I accompanied her to see him one last time. I didn’t want to. He was once my hero; the man who snapped his Achilles and used a tree branch to hobble back to his car. He saw himself in the way I argued at the dinner table, the way I wanted to see the world. I had to see him shirtless, with marks of defibrillators, and I bruised my hands on the cavity of his chest.

I did this and I did that and I was fifteen years old.

[04.11.25]

It’s been over two years, and the wound has scarred white on my fingertips.

I’m not fifteen anymore. I don’t own any of the clothes I wore that day. I attended the Taylor Swift concert. I’m still blonde-haired and blue-eyed, still too smart for my own good, but I’m not as nice anymore.

I look back on that summer with the anger I never had back then.

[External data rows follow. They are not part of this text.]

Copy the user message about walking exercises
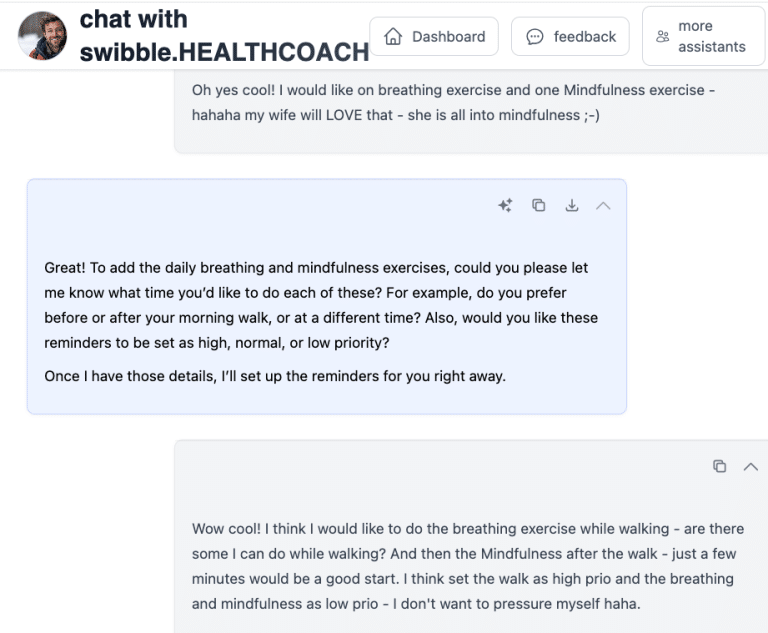 (719, 466)
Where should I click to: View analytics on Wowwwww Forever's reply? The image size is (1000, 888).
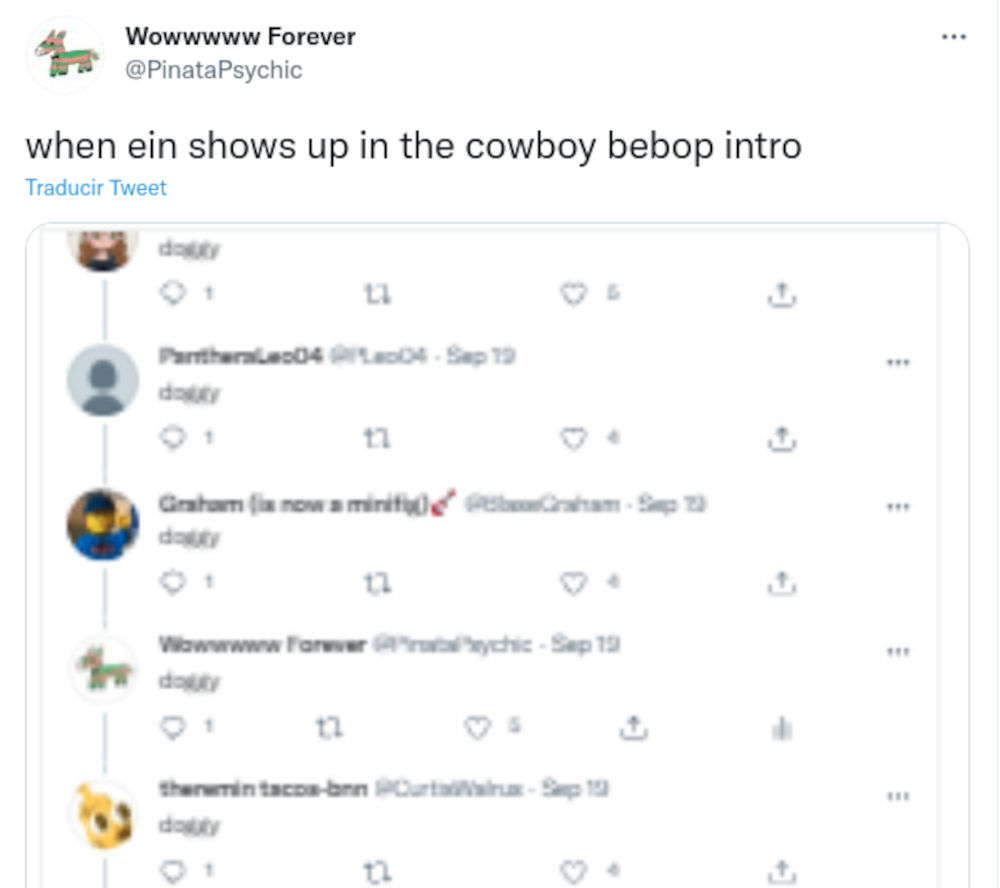pyautogui.click(x=782, y=728)
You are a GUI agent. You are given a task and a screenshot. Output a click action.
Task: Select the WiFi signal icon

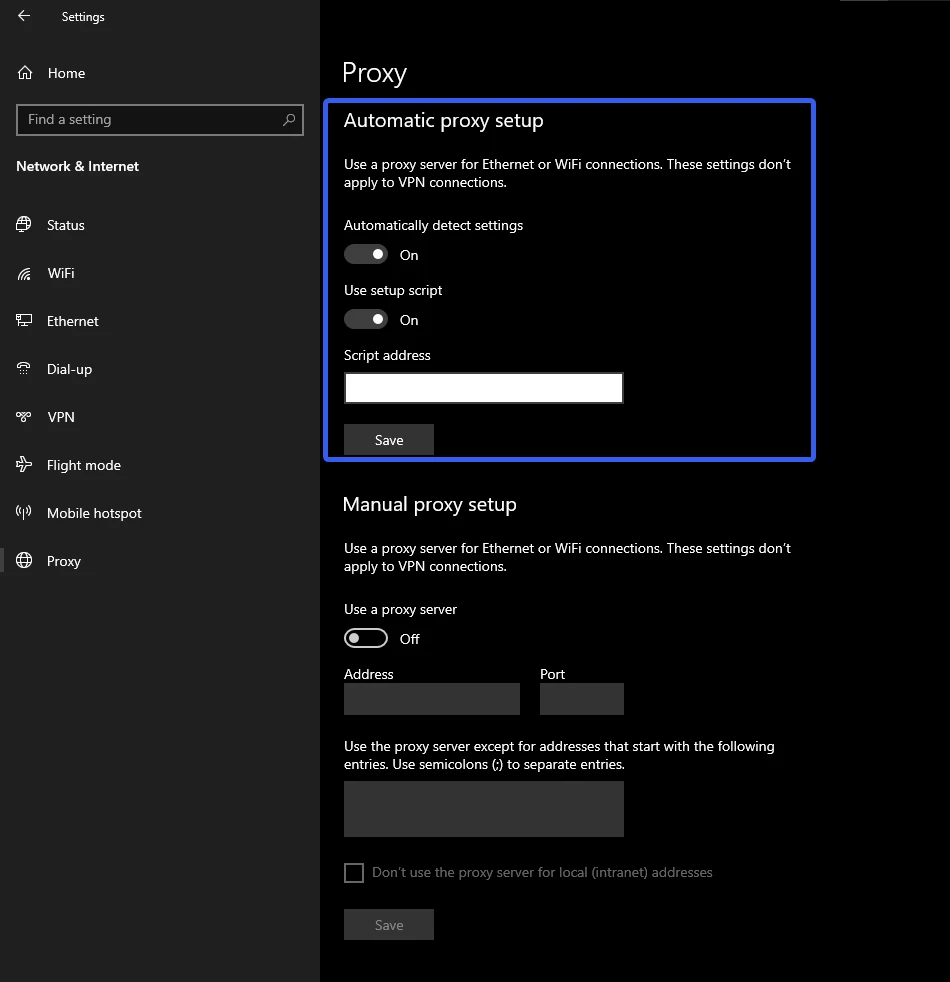(25, 273)
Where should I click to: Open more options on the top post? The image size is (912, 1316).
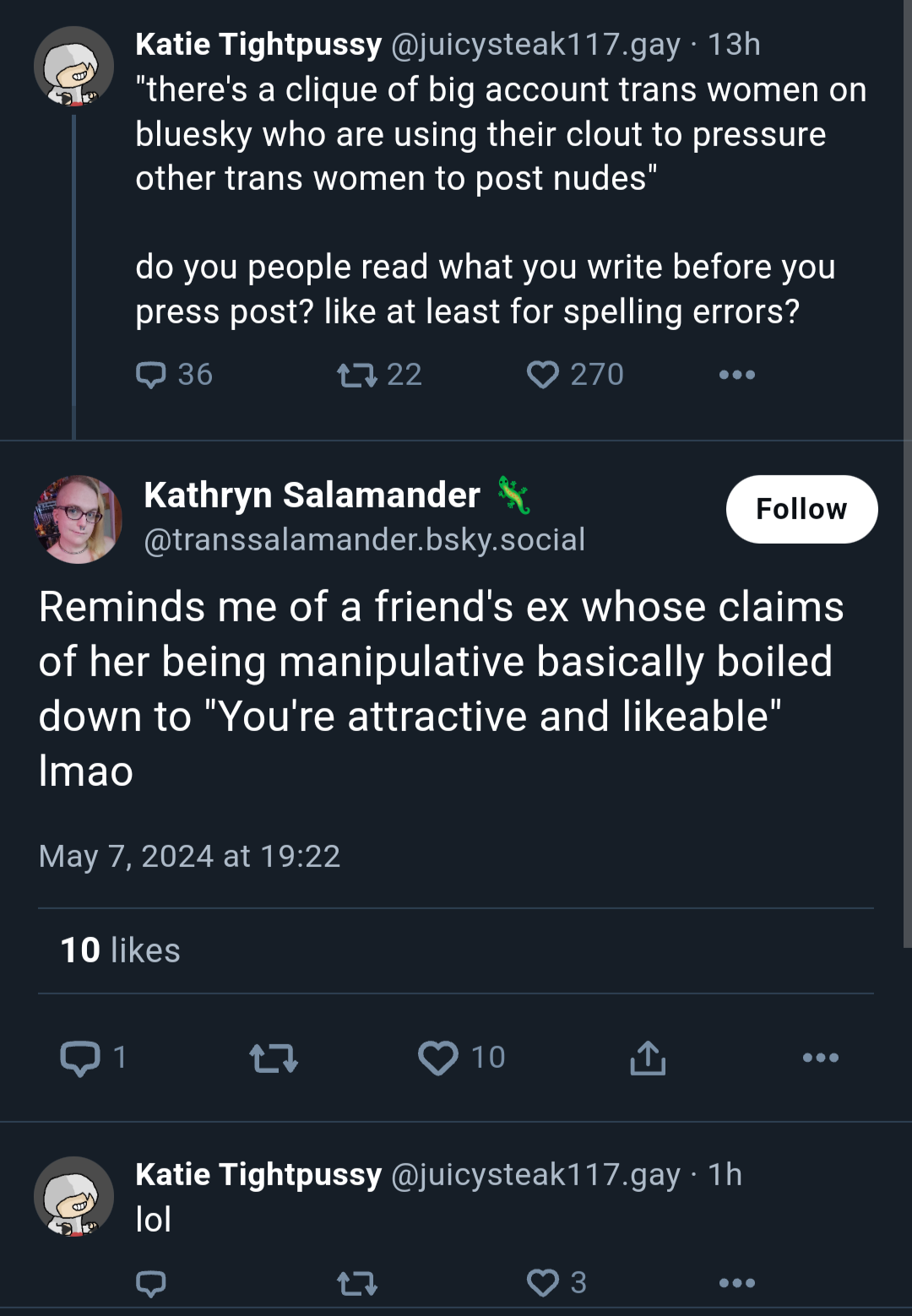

I’m angry that I was offered vodka by my aunt to dull the pain. I’m angry that I refused and was fully sober when she called me a bitch. I’m angry at the funeral singer who told me that I cried the hardest. I’m angry that she noticed and that she was right. I’m angry at everyone who wasn’t there. I’m angry that they couldn’t predict the future and hold me while someone else dealt with it.

The memory has hardened with time, the details analyzed in boarding school applications and reluctant therapy sessions.

I always talked about how much stronger it made me, how many skeletons in my closet I’m able to keep quiet. What I never talked about were the conversations I used to have with his god. Or is it God? I’ve never been religious. I’ve never understood what pulls people to an unknown that disguises a different unknown. But when I walked the path he used to take, I would pray. Not because I believed in it, but because he did. There is only a God in grief. I used to picture my grandfather softened by the clouds—another figure in every lifeless painting of heaven—and that brought me the breath that I had fought to give him back.

I will not go to confession or swallow the body of Christ, but I know that my guilt is a priest’s wet dream. I’m guilty of feeling closer to my grandfather now, at eighteen, than I ever did as a child. I’m guilty of tattooing his memory in between my shoulder blades to disguise precocity as bereavement. I’m guilty of making choices that my mother made. I’m guilty of mellowing his name through my writing. I’m guilty, I’m guilty, I’m guilty. Please, God, believe me, I’m guilty.

I used to pray because my grandfather did. Now, I write to try and keep seeing him. Maybe it’s the same thing, trying to resurrect something that doesn’t want to come back. Trying to dredge up memories that are better off in his grave. While he burned, every piece of flesh that fell from his skin released an echo that won’t be heard when the last of us dies. The Fourth of July will be happy again. My uncle won’t drink anymore. We’ll be dust, like my grandfather, and some poor child will pray just to say sorry.